TASK BRIEF:
Please copy out the items from the line containing "Tap Active badge on first offer" through the line containing "335x162 pixels.", swapping "Amplifier Channels" for "Input Channels" and leaving everything else unchanged. Omit the pictures from your answer.

PROVIDED DATA:
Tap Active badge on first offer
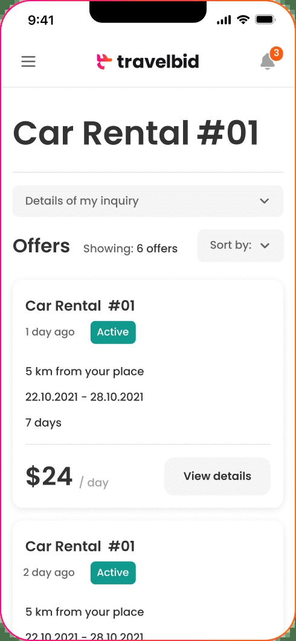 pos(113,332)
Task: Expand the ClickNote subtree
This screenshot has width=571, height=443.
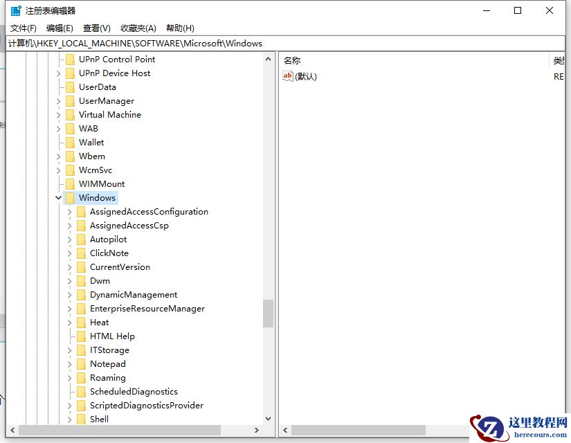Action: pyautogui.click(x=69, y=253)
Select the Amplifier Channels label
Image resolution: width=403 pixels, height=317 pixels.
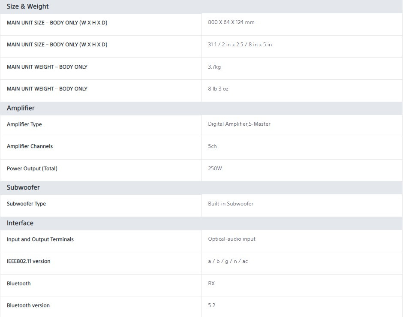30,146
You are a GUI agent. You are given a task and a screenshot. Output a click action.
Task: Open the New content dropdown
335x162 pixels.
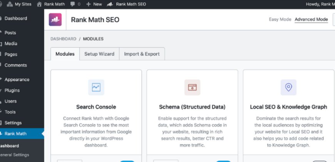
==
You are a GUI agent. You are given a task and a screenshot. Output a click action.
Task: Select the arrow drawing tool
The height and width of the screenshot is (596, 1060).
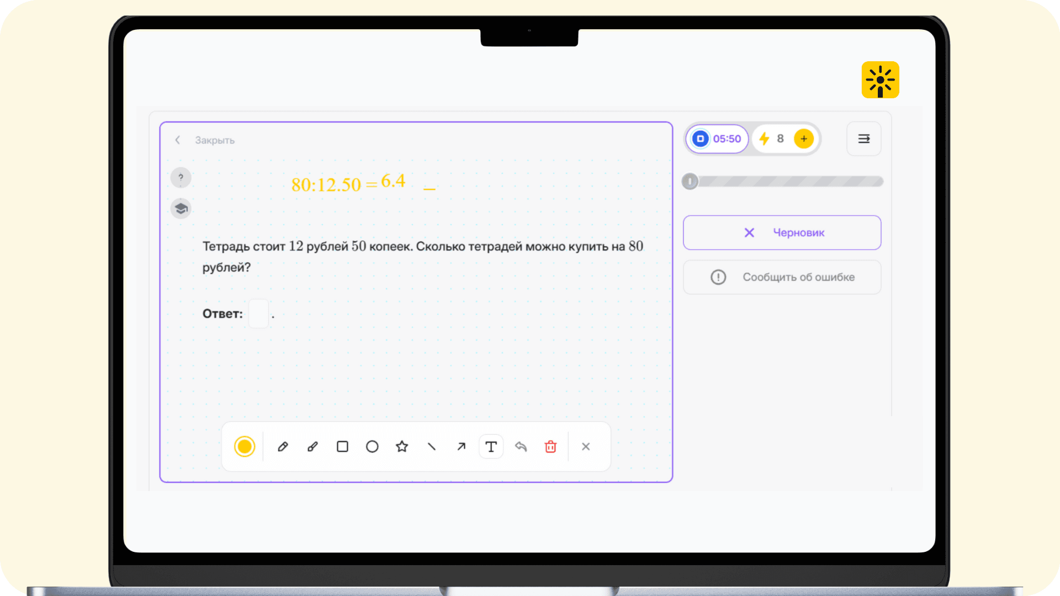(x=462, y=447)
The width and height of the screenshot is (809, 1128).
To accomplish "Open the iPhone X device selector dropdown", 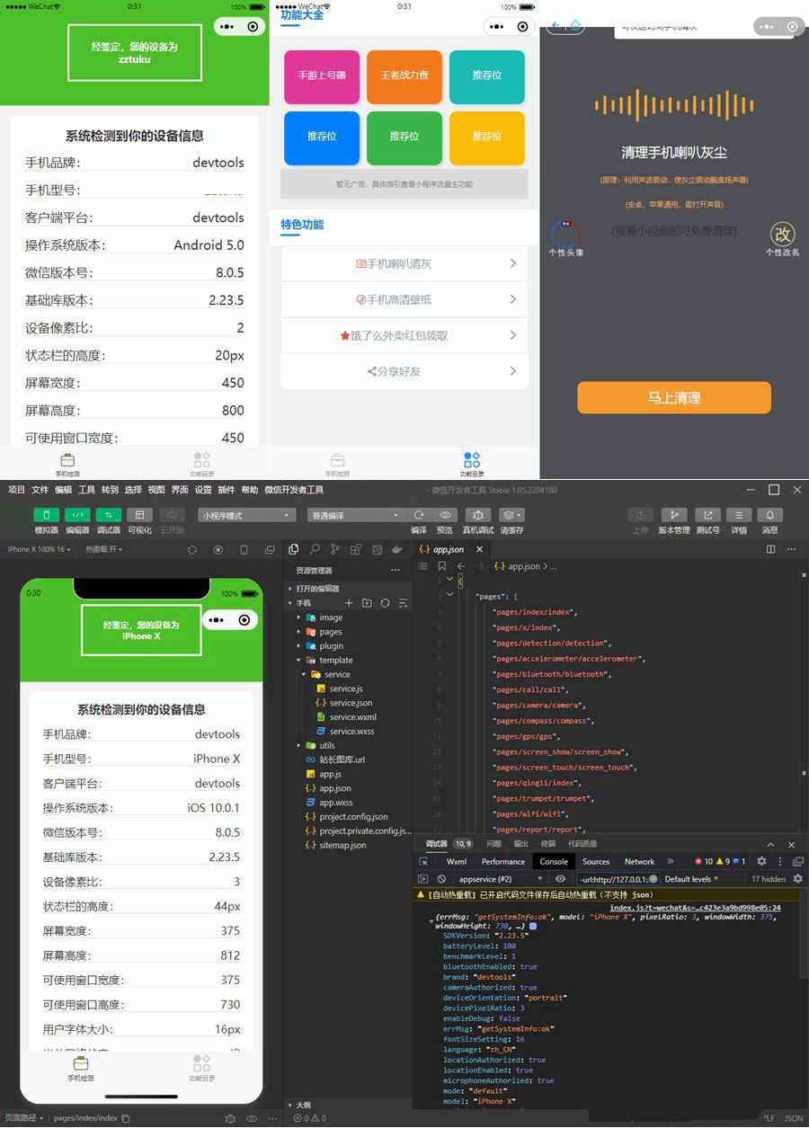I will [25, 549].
==
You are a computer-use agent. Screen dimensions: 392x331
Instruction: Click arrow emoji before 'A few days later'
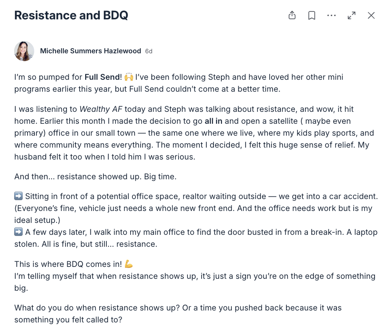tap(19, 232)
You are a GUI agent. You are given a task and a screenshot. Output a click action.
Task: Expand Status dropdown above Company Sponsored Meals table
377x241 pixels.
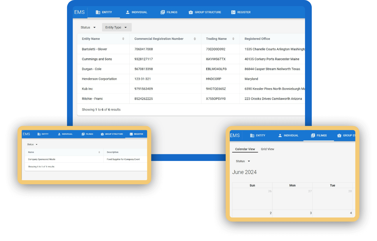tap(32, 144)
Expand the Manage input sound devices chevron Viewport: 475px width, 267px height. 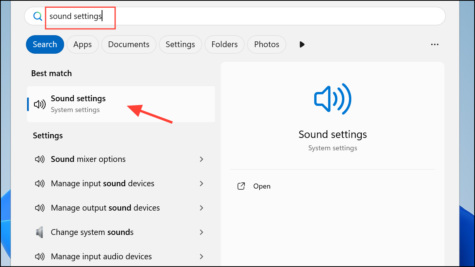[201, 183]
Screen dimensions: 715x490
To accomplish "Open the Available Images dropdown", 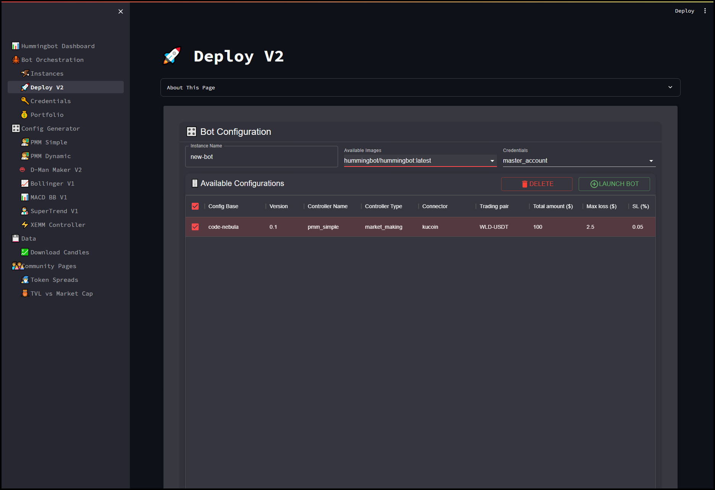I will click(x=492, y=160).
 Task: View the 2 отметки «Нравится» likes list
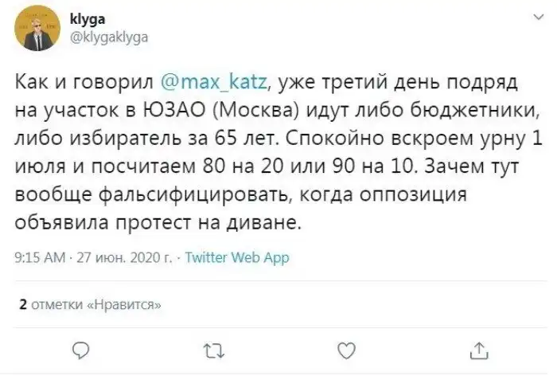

FINISHED TASK:
Tap Active badge on first offer
 pos(113,332)
Task: Expand the ClickNote subtree
This screenshot has width=571, height=443.
Action: pyautogui.click(x=69, y=253)
Select the Input Channels label
Image resolution: width=403 pixels, height=317 pixels.
30,146
You are a GUI agent. You are given a task and a screenshot. Output a click action.
Task: Open the New content dropdown
335x162 pixels.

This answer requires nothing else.